◆ **Exercise**:
Copy out, word for word, the entries between the line holding "599x466 pixels." and the line holding "Looking at the screenshot, I should click(x=159, y=42).", including both of those lines.

◆ **Available records**:

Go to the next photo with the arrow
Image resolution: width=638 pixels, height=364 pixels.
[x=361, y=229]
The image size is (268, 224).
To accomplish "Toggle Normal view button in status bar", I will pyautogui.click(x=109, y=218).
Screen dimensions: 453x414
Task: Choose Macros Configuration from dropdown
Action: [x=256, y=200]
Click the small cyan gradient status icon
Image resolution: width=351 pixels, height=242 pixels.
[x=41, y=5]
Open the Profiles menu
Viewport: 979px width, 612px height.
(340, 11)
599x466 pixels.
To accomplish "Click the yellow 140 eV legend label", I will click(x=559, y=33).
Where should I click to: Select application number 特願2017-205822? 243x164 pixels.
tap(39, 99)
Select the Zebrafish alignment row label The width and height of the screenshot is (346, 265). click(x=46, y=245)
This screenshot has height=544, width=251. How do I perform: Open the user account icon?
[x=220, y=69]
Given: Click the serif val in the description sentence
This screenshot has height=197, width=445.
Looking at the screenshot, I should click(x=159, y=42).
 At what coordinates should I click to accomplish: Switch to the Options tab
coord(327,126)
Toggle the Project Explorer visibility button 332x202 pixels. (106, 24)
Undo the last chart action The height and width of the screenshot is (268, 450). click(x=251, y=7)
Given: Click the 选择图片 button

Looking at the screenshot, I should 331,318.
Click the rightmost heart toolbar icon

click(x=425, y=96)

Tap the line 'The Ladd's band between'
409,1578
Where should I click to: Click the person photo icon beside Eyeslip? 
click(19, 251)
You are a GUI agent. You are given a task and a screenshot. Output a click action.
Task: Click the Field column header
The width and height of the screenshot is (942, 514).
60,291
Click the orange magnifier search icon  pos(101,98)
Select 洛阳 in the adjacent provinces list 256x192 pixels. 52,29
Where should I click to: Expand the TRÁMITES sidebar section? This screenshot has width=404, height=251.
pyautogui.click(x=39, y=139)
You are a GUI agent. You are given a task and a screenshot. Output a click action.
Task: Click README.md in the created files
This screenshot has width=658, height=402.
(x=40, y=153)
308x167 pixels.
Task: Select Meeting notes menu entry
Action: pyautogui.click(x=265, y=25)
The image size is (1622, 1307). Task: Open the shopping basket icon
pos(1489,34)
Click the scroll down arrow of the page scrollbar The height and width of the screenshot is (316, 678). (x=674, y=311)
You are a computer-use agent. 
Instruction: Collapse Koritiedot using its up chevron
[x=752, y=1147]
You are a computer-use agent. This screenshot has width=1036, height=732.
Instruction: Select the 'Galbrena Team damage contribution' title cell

◆ **Finished exercise**:
599x466 pixels.
To accomplish "Click the yellow 140 eV legend label", I will click(x=559, y=33).
Where should I click to: Select application number 特願2017-205822? 243x164 pixels.
tap(39, 99)
Select the Zebrafish alignment row label The width and height of the screenshot is (346, 265). click(x=46, y=245)
This screenshot has height=544, width=251. How do I perform: Open the user account icon?
[x=220, y=69]
Given: Click the serif val in the description sentence
This screenshot has height=197, width=445.
Looking at the screenshot, I should click(x=159, y=42).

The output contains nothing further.